→ **ACTION ITEM**: Write out exactly the lines of the entries below, from the first through the line containing "Jump to 尾页 in", and nothing beyond them.

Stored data
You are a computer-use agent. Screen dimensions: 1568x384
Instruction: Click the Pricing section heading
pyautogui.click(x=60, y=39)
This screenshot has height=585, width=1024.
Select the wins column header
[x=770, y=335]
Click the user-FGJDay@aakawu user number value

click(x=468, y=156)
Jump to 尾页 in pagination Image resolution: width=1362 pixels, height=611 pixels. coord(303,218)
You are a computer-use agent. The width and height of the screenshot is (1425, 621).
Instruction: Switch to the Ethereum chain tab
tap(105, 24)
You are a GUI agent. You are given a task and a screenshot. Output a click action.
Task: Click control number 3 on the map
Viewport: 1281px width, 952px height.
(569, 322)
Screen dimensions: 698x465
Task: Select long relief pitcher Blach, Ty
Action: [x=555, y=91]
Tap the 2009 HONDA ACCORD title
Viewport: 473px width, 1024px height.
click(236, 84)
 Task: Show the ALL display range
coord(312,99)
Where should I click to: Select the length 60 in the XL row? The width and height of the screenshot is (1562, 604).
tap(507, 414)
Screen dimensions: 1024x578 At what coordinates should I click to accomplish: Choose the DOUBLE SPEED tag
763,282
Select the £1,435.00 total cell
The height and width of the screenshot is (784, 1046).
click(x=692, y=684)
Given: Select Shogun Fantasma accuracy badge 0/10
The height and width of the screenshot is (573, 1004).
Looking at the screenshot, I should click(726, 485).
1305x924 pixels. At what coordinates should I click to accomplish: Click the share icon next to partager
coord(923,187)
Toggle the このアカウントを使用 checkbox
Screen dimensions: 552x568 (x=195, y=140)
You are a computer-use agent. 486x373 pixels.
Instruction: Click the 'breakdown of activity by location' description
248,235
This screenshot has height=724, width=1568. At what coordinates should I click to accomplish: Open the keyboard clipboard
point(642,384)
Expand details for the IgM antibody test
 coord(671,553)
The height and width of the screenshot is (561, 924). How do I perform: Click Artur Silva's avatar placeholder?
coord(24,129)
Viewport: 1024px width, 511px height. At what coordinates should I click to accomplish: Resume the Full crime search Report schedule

→ **SOLUTION TO THIS EXERCISE**:
You are a computer-use agent. Screen dimensions: 1568x384
Instruction: Click the Pricing section heading
pyautogui.click(x=60, y=39)
This screenshot has height=585, width=1024.
Select the wins column header
[x=770, y=335]
Click the user-FGJDay@aakawu user number value

click(x=468, y=156)
Jump to 尾页 in pagination Image resolution: width=1362 pixels, height=611 pixels. coord(303,218)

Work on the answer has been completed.